MLB

Yankees’ Josh Donaldson confident his experience will help end his struggles

Josh Donaldson has been around long enough to know how to weather early season offensive struggles, both for himself and his team.

So while the Yankees third baseman has not yet gotten the end-line results he and the team believe he’s capable of, he is leaning on his experience and trusting that his approach will help him get back on track.

“I think what makes it easier is guys understand what makes them successful,” Donaldson said Friday, before the Yankees’ 4-1 win over the Guardians at the Stadium. “When you have an understanding of that, then there’s a reason why guys have success. We don’t have a bunch of guys in here that have done it for only one year and you’re kind of hoping that it happens. We predominantly have a lot of guys that have had substantial years and you know that’s gonna turn.”

Donaldson, who went 0-for-2 with two walks and a scored run in the Yankees’ win has a slash line of .184/.286/.306 through 14 games.

The 36-year-old, acquired from the Twins at the start of spring training, is hardly the only Yankee off to a slow start, but he knows where he needs to improve.

Josh Donaldson
Josh Donaldson Michelle Farsi

“I feel like I’m swinging and missing too much right now,” said Donaldson, who had 17 strikeouts and five walks in 52 plate appearances. “I feel like I got a little overanxious probably towards the Toronto series and started expanding the strike zone. I felt like over the road trip, I was starting to do a better job of that, controlling the strike zone and having a little bit of success. But it’s a process.”

The advance metrics support that claim — Donaldson’s whiff rate of 33.7 ranked in the 15th percentile across MLB and his chase rate of 40.4 (well above his career average of 22.8 percent) ranked in the fifth percentile, according to Baseball Savant.

But other underlying numbers related to quality of contact also provided reason to believe that Donaldson is not far off. His average exit velocity ranked in the 94th percentile and his hard-hit percentage ranked in the 70th percentile.

“He’s probably one of the guys I’m actually least worried about,” manager Aaron Boone said. “For me, for him it’s about health. If he’s healthy, Josh Donaldson’s going to hit. So I want him to get rolling, no doubt about it, but I’m also quite confident he’ll get there.”

Boone was hopeful that Donaldson’s pinch-hit double Thursday in Detroit would serve as a jump-start, though that was also the case after the veteran hit his first home run of the year last Saturday in Baltimore. Boone said then that it looked as if something had clicked for Donaldson in his at-bats that night against the Orioles, but in three starts since, he had gone hitless.

“To me, it’s just a day-to-day thing,” Donaldson said. “It’s being able to go out there and repeat and have an approach and trusting the approach.”
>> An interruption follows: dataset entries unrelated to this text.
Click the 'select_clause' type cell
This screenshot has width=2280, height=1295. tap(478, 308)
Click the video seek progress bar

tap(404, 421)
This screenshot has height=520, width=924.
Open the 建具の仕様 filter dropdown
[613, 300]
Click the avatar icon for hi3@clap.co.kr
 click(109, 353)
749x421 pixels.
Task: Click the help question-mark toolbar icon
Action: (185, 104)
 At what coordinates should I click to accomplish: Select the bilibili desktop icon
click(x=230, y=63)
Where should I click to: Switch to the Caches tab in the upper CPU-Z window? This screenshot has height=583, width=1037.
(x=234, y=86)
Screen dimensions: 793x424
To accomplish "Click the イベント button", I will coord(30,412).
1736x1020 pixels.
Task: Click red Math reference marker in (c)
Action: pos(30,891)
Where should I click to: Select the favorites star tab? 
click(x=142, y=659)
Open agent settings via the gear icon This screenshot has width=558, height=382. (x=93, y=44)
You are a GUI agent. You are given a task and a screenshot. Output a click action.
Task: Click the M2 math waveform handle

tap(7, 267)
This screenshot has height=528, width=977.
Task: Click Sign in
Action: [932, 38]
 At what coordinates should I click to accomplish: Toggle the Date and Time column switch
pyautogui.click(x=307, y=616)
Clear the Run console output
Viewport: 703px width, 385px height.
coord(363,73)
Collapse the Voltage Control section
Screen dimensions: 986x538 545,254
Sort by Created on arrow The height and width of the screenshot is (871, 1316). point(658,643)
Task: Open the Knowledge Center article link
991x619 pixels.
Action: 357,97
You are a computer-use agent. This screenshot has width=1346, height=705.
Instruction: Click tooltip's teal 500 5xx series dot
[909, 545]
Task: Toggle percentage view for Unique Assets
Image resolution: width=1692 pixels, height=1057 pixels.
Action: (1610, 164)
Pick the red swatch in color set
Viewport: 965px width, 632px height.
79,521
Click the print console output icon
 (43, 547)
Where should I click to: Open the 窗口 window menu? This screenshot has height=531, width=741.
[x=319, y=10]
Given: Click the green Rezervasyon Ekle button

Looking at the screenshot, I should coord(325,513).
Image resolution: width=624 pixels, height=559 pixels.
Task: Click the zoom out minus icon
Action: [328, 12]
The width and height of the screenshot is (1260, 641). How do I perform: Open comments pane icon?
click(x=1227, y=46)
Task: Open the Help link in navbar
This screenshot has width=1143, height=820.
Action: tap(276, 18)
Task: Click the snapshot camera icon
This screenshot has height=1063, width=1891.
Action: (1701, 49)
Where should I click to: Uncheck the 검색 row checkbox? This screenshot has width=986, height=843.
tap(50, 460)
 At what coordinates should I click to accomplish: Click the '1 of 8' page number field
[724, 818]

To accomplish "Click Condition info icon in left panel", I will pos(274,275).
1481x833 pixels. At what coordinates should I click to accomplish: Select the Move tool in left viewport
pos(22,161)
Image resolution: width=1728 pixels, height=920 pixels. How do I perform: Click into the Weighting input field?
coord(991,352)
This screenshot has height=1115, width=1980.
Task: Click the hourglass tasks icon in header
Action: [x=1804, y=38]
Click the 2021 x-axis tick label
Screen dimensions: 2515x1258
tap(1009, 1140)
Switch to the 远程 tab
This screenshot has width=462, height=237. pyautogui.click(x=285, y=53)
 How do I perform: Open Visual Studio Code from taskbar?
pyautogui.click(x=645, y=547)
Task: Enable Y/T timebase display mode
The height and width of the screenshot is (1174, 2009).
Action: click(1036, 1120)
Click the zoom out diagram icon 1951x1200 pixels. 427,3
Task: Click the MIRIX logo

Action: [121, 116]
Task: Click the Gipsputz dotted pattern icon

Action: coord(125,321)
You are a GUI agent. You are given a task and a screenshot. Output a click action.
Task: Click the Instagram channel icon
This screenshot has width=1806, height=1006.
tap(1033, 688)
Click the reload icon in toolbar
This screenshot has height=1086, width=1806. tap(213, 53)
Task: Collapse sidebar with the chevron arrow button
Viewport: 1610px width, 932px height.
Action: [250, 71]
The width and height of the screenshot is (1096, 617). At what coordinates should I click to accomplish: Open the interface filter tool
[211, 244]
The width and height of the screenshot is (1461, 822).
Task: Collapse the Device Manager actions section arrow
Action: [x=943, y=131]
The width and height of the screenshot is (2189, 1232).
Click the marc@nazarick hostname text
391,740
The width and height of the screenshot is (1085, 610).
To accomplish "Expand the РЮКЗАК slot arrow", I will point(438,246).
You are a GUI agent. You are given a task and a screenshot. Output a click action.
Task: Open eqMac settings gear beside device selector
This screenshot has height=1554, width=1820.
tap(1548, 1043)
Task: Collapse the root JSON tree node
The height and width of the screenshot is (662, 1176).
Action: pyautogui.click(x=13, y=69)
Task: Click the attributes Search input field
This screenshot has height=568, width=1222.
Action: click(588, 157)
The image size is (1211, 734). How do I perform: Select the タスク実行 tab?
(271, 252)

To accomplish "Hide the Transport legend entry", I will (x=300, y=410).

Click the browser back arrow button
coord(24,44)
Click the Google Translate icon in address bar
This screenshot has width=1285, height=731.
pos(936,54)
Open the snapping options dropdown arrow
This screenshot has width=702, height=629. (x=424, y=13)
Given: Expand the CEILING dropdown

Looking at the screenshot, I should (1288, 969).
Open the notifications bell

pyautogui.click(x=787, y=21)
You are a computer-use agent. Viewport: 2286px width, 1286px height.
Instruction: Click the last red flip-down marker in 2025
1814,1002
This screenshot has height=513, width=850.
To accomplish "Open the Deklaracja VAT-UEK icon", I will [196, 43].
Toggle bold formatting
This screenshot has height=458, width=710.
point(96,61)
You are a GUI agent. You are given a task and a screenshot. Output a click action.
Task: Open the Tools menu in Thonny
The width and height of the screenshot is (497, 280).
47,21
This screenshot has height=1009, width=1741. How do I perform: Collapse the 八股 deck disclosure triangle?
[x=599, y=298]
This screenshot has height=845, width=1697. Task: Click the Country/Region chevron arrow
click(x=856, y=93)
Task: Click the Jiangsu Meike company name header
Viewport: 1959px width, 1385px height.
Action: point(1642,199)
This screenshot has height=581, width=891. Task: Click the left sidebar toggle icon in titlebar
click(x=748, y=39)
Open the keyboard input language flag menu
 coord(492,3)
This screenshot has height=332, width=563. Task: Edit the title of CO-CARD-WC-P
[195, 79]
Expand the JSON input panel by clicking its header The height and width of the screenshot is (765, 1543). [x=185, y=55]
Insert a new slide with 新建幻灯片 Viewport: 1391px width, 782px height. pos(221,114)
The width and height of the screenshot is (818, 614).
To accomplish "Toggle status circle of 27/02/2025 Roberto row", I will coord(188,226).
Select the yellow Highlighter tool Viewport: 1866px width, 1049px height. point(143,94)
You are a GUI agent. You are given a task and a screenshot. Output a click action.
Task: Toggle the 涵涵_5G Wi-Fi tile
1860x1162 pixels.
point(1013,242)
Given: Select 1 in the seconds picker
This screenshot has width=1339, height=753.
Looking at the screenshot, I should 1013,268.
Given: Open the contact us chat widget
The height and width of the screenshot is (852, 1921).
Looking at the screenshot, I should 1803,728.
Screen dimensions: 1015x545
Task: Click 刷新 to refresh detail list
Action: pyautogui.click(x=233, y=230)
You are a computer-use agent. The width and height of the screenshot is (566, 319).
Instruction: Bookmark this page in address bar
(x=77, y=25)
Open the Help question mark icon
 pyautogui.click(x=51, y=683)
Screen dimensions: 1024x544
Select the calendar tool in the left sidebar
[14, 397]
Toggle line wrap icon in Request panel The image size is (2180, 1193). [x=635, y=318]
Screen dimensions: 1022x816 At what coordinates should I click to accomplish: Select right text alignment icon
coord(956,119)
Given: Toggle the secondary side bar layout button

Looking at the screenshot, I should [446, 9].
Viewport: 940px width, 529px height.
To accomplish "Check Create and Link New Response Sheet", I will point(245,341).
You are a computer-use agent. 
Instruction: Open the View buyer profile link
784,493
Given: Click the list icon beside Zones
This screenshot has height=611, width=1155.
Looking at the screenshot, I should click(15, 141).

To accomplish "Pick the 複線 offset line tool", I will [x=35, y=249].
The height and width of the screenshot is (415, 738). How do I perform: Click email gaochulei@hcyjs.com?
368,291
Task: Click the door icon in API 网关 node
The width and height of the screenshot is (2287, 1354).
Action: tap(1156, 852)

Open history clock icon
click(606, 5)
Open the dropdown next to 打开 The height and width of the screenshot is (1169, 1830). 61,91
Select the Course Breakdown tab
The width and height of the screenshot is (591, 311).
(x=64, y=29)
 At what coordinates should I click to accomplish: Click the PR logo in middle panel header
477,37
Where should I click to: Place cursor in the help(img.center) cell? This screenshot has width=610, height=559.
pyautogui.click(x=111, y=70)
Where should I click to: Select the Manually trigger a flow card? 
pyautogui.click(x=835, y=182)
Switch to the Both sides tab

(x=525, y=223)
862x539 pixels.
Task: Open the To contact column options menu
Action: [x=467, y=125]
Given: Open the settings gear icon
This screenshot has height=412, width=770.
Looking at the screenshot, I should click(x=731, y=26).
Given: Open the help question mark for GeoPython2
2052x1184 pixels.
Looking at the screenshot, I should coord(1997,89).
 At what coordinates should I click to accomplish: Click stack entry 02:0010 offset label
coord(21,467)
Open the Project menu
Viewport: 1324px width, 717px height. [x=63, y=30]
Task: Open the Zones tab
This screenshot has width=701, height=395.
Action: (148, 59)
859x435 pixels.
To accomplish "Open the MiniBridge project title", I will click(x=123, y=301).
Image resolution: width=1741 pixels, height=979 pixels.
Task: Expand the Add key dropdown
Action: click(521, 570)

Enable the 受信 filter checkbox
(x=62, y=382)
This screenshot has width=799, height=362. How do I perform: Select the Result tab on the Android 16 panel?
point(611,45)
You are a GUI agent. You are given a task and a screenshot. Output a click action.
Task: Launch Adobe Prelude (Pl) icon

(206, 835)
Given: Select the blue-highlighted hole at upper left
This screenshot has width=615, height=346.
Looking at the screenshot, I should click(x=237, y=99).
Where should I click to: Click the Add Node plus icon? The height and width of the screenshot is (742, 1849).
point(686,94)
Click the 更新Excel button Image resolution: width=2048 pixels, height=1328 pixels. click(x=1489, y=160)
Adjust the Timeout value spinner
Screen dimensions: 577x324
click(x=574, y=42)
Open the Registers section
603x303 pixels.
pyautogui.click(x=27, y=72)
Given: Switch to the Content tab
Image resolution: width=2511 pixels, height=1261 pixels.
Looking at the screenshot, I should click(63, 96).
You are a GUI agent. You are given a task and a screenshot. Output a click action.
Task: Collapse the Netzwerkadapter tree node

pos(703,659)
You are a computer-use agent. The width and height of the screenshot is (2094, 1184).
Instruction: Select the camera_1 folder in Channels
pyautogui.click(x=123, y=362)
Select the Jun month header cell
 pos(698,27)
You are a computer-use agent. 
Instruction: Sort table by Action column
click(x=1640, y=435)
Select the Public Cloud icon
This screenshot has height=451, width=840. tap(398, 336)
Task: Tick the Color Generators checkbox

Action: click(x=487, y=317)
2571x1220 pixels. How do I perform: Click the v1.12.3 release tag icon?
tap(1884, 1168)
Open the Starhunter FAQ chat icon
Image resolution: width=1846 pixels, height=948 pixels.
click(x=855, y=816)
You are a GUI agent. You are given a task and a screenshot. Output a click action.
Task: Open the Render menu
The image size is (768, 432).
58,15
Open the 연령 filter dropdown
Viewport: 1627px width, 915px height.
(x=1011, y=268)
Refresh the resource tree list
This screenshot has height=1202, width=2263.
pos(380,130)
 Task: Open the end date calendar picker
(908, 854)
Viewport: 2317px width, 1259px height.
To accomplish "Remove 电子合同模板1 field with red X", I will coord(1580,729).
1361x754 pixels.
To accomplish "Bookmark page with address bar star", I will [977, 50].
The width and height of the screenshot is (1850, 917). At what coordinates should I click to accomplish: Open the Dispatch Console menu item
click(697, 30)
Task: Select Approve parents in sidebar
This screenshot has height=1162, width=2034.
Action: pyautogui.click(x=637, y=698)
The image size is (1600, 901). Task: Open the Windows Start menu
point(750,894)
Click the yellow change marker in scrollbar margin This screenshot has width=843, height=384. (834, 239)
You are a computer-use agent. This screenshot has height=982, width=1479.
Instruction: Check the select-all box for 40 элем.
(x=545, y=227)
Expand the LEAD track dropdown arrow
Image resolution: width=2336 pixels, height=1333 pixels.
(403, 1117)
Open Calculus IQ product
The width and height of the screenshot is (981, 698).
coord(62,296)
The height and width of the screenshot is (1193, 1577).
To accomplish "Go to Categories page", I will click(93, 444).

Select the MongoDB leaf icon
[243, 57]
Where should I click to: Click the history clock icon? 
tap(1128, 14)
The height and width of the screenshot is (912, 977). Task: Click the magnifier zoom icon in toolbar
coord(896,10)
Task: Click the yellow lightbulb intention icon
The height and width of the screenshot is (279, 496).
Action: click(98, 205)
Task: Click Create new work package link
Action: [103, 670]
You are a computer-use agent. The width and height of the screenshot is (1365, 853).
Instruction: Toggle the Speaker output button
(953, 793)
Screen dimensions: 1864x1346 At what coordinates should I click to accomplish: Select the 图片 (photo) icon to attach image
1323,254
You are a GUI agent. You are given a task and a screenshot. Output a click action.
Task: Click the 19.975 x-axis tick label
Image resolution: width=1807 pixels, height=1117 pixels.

As for his health, Donaldson — who briefly nursed a sore right shoulder in spring training — said he has been feeling good so far. Boone has been cautious in his usage of Donaldson, only starting him at third base on back-to-back days once. With Giancarlo Stanton playing the outfield a few games a week, Donaldson has been able to slot in as DH as well “as a way of trying to preserve him a little bit,” Boone said.

“I think early on it’s probably going to be more that way,” Donaldson said. “I can’t tell you a day of when that’s going to change, but we’ll kind of get through the first month and see how it goes from there.

“The goal is to help me feel good throughout the season. So up to this point, I’ve been feeling good about where I’m at.”